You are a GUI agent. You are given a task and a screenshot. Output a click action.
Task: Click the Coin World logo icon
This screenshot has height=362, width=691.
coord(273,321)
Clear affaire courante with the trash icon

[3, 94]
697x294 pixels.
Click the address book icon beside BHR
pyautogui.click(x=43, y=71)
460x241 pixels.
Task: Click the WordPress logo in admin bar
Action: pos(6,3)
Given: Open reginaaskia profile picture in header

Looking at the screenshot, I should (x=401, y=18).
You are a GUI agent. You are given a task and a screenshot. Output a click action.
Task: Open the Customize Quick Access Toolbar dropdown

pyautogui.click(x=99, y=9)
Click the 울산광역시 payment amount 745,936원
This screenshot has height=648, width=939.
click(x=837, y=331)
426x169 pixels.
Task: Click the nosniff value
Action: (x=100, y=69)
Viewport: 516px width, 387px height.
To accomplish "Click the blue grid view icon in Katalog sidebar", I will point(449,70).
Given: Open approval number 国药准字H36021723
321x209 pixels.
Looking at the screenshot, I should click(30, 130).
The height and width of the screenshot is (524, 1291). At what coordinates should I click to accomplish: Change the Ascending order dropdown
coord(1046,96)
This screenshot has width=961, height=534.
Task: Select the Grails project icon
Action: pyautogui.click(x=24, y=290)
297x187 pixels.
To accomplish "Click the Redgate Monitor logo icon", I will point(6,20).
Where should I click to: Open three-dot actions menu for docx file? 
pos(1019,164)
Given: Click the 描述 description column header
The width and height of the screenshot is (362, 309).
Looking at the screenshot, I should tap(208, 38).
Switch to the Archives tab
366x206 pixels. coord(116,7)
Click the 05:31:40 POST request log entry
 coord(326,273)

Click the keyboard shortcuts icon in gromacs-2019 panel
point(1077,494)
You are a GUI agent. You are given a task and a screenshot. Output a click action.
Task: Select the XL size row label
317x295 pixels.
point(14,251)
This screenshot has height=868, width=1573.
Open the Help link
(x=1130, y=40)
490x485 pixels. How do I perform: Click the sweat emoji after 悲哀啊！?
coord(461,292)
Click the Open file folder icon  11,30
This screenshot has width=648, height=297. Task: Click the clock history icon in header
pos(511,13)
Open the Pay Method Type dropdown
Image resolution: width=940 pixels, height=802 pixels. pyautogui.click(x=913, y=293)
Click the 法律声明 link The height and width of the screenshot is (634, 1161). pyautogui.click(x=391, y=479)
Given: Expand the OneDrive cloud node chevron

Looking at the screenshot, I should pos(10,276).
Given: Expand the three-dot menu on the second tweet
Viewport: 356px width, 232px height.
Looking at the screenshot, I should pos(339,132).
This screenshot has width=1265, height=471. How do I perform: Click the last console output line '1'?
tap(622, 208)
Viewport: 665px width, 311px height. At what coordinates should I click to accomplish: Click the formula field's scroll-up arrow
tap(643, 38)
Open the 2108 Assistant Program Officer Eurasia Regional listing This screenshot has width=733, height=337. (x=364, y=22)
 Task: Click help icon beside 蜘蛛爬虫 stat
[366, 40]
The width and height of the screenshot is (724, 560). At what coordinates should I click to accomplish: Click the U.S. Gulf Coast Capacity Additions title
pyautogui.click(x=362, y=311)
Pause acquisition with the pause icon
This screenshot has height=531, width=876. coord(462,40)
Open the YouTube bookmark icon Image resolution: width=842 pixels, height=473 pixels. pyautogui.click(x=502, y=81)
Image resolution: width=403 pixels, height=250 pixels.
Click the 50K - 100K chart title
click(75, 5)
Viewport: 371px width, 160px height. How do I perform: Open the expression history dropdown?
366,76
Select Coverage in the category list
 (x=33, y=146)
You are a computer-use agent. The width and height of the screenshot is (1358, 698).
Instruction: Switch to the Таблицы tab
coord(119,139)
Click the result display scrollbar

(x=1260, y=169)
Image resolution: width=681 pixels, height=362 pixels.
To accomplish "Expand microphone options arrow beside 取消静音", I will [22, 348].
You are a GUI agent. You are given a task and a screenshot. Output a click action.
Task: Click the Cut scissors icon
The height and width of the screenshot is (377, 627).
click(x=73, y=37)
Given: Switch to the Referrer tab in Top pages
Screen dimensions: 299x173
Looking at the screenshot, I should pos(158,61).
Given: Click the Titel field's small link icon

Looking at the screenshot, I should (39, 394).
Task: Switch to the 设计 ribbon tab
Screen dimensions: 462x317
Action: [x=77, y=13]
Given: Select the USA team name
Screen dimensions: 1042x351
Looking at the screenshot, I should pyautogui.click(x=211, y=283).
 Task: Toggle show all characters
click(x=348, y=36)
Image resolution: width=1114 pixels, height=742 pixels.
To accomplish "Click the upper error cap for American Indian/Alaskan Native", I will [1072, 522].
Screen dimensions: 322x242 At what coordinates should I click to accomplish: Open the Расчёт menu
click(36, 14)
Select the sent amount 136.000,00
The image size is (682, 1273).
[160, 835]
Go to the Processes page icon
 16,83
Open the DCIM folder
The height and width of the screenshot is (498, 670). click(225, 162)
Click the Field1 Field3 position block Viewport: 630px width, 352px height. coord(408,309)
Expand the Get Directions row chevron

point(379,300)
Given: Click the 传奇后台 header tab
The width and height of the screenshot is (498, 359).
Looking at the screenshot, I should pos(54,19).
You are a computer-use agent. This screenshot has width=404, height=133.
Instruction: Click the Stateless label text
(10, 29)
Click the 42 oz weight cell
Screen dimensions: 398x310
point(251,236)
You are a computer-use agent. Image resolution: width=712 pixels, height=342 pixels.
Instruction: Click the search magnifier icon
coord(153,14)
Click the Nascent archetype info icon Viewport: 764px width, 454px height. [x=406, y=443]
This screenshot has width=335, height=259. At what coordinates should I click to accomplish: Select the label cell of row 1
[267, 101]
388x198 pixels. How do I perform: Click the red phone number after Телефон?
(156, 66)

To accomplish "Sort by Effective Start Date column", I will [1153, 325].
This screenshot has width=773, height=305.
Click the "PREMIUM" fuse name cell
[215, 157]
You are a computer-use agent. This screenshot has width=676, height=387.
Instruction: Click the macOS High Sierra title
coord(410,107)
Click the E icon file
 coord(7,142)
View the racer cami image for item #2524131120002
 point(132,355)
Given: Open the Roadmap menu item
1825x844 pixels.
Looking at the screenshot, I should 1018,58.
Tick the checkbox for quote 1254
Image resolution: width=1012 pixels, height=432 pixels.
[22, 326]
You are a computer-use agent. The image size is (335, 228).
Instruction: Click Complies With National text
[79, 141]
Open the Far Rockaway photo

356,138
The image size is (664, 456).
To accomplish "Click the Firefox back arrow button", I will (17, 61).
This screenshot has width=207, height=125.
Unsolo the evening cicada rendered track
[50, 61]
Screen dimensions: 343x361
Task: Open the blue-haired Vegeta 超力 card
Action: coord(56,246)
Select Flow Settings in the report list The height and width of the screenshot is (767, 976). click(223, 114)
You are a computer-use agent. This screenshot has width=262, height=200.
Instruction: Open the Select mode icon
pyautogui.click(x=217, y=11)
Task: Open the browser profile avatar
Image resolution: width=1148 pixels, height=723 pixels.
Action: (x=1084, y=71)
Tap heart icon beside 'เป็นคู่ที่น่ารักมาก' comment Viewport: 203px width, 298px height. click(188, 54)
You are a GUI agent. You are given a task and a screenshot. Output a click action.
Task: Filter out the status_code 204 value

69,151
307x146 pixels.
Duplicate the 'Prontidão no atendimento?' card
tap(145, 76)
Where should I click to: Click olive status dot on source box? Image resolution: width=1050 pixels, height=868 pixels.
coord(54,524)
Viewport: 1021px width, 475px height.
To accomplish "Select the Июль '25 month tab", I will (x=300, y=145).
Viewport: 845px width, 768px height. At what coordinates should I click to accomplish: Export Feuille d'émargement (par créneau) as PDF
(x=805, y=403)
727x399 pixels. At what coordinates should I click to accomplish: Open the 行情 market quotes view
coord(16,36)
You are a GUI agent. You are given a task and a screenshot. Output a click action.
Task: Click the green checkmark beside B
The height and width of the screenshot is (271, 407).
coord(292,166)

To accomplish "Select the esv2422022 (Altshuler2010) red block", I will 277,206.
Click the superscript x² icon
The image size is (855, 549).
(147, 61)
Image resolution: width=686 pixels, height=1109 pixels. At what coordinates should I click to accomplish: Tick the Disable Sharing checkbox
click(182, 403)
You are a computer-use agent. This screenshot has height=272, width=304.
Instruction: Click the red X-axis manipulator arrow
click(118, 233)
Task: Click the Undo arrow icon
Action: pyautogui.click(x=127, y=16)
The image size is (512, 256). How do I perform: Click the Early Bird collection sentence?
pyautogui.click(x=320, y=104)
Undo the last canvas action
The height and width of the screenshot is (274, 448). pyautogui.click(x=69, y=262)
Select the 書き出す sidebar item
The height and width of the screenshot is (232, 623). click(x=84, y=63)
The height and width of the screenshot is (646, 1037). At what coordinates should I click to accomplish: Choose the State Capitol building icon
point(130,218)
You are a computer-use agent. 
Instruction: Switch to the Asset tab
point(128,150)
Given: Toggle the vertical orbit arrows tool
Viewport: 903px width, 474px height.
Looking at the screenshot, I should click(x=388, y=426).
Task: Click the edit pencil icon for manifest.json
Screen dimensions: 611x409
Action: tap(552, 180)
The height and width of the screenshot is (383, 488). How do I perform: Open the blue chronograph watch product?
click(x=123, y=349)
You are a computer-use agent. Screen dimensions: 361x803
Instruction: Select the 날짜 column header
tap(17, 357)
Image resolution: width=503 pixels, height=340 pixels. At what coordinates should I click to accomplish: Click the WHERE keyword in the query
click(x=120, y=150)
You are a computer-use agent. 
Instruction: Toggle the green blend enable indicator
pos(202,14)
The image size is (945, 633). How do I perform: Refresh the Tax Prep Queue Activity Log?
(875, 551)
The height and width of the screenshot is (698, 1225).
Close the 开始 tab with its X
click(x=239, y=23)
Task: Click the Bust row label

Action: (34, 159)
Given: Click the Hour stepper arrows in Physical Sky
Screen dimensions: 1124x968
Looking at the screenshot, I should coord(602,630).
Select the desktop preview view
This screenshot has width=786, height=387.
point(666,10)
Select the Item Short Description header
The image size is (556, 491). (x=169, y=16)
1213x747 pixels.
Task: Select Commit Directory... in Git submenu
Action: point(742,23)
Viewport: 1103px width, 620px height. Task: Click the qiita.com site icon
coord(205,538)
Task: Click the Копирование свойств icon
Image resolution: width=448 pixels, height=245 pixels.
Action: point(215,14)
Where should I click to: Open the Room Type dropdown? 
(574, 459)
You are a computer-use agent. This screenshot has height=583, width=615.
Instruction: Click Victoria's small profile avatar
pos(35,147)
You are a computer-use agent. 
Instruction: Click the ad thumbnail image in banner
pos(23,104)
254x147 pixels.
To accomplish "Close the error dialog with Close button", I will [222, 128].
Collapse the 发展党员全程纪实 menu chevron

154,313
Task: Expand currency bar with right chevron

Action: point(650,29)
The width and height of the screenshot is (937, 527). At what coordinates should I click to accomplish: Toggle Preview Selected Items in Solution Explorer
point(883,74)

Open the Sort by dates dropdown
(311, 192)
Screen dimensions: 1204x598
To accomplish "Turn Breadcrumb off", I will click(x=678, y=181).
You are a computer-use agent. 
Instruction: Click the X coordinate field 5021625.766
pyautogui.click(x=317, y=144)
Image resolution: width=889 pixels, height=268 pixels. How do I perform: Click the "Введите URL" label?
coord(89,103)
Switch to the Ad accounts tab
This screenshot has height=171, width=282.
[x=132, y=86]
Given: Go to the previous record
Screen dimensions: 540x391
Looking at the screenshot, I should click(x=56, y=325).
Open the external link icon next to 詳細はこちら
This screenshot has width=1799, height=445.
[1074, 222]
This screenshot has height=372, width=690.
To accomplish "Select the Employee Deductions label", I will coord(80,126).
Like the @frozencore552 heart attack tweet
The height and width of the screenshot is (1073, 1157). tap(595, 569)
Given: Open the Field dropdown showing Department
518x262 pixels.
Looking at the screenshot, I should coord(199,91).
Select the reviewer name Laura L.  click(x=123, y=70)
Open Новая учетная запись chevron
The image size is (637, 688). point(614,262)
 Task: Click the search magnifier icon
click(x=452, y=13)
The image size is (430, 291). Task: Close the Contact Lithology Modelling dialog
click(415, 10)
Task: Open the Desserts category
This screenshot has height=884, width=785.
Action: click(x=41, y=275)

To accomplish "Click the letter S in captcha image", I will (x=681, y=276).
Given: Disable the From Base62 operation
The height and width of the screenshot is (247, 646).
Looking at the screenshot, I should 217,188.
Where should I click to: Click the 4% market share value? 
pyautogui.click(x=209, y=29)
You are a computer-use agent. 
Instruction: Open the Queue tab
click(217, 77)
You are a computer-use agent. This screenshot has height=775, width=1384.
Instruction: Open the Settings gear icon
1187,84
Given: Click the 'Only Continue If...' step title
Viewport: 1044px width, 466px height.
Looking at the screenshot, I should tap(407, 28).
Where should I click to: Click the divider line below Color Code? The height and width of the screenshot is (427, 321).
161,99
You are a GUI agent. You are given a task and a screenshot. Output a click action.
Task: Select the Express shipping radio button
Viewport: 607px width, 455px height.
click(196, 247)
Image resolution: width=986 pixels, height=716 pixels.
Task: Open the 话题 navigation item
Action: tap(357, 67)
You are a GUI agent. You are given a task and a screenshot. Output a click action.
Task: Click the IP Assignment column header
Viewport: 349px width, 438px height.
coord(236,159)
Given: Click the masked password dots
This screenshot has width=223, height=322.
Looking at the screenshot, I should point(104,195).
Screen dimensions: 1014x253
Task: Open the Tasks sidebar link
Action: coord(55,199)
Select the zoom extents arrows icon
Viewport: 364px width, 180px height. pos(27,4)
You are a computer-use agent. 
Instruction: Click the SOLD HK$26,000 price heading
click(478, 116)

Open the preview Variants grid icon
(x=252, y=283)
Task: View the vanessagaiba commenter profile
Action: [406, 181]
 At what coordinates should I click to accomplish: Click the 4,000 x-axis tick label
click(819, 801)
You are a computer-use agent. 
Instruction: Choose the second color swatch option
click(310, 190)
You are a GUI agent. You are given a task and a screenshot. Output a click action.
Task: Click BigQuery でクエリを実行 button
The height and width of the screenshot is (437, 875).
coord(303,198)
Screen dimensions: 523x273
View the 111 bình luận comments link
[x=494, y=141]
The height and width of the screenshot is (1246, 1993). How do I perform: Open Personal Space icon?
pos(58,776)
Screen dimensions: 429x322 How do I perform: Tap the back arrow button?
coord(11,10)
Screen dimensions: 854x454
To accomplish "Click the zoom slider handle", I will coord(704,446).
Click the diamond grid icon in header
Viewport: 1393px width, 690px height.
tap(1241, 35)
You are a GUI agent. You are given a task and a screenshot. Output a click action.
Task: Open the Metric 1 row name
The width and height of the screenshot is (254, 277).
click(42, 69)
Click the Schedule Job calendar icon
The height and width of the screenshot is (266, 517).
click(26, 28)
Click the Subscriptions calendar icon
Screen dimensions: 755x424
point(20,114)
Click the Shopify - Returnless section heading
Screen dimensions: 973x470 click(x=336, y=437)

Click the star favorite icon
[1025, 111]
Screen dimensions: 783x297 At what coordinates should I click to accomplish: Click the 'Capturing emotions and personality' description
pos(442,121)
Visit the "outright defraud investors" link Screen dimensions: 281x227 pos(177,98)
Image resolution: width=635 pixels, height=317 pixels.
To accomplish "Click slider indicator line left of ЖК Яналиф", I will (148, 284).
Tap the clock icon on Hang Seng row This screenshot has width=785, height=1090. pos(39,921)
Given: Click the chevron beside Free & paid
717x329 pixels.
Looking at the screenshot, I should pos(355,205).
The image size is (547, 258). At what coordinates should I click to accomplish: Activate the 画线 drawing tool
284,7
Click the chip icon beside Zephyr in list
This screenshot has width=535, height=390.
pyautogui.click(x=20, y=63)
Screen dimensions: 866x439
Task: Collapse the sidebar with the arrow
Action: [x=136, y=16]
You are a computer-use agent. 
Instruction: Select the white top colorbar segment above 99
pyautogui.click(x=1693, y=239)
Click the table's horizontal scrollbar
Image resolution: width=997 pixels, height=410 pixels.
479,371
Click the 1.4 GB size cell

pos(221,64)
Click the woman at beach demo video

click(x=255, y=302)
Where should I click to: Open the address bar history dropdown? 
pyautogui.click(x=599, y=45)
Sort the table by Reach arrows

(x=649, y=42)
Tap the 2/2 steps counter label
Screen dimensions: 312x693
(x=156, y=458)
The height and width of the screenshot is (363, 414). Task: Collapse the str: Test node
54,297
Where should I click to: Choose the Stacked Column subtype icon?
════
Look for the word "slider" in the records above, count the lines that hold it, and give only that number.

2